Fe2P nanorods based photothermal therapy combined with immune checkpoint inhibitors for pancreatic cancer

Abstract

Abstract Treatment of pancreatic cancer is faced with great difficulties and challenges due to high lethality and metastasis. Synergism of targeted therapy and immunotherapy has been considered as ideal strategy to both eliminate primary tumors and control metastases. For the treatment of advanced pancreatic cancer, we demonstrated a local photothermal therapy (PTT) following administration of monoclonal antibody of programmed death ligand 1 (αPD-L1). Fe2P nanorods were employed as a Fenton agent and photothermal agent, which modified with DSPE-PEG2000-Mal for improved biocompatibility and Mal mediated-antigen presentation. Under a low dose laser irradiation at 980 nm, Fe2P-PEG-Mal nanorods (NRs) mediated PTT could induce immunogenic tumor cell death that can cause dendritic cells (DCs) infiltration and maturation. In a bilateral pancreatic tumor model, the local treatment of NRs-PTT on primary tumor could cause the increased infiltration of cytotoxic T lymphocytes (CTLs) and decreased residential of M2 macrophages in untreated distal tumors.
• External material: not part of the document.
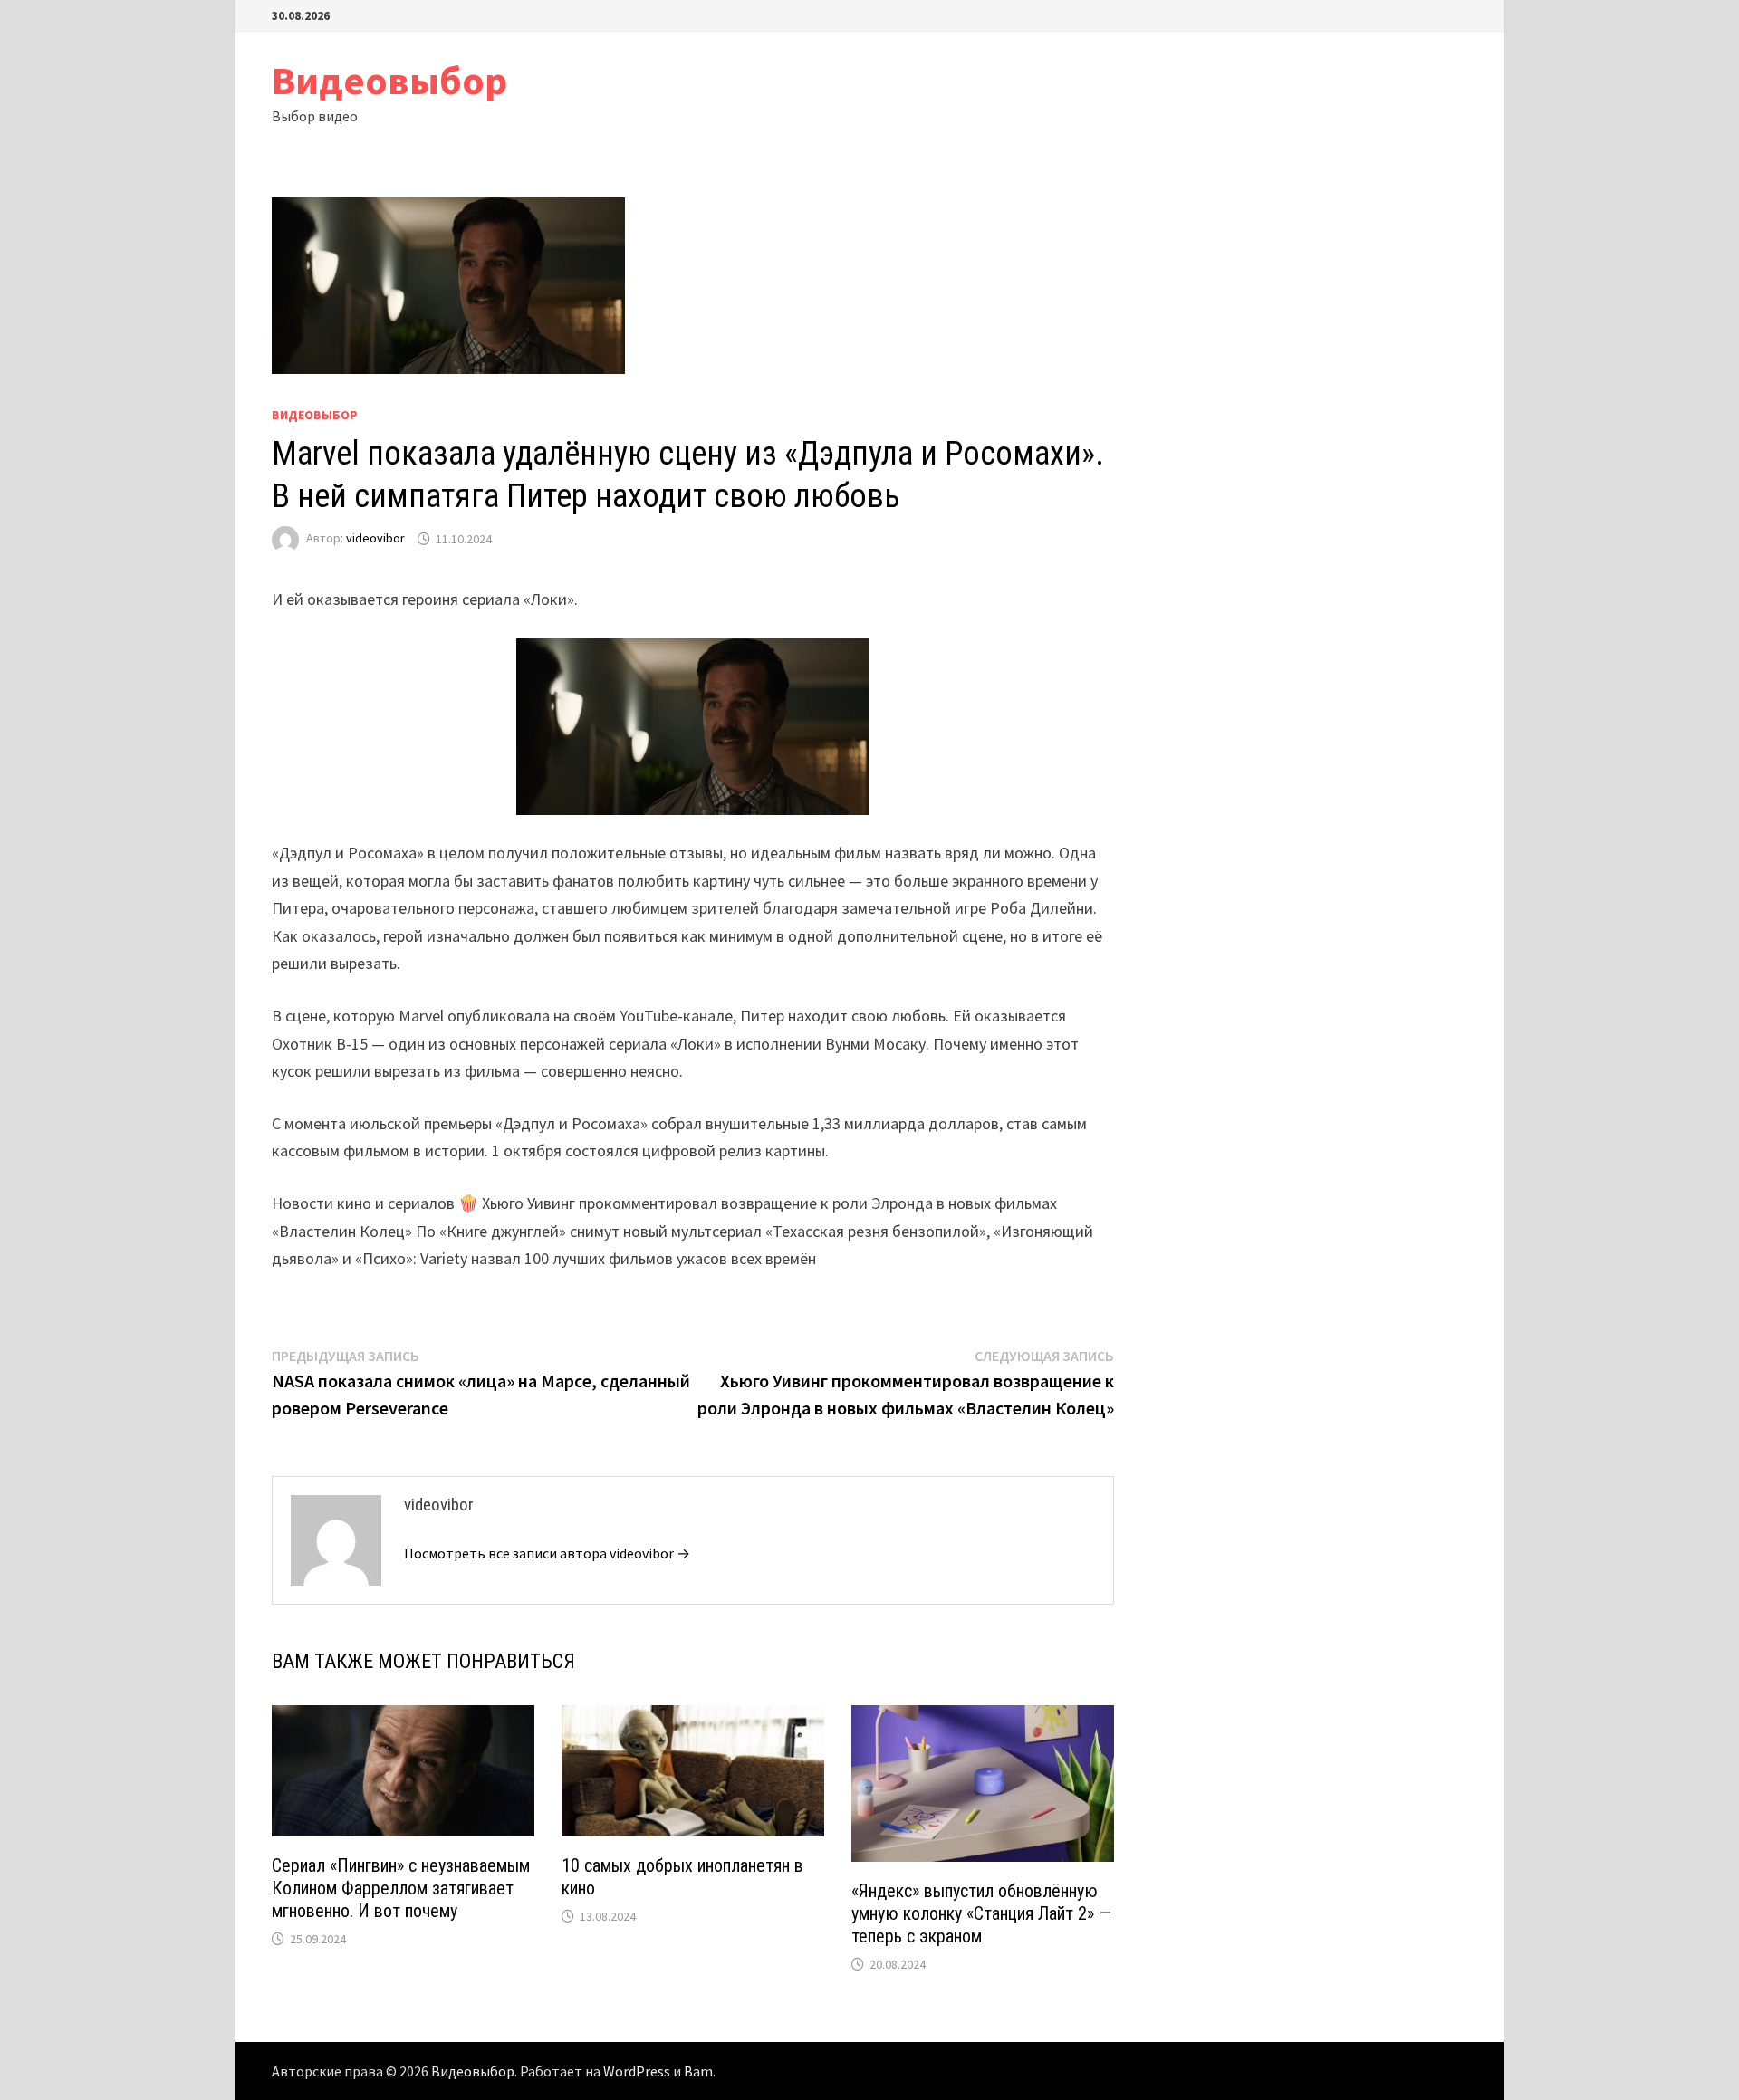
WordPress (636, 2071)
Furthermore, subsequently intervened αPD-L1 could enhance cell death triggered by CTLs in distal tumors through reversing immunosuppression. An orthotopic pancreatic tumor model was used to further confirm the therapeutic outcome. Finally, the combination of NRs based PTT and αPD-L1 based immunotherapy was able to significantly eliminate orthotopic pancreatic tumors and reduce mesentery metastases. Thus, the strategy may provide a more effective treatment for pancreatic cancer.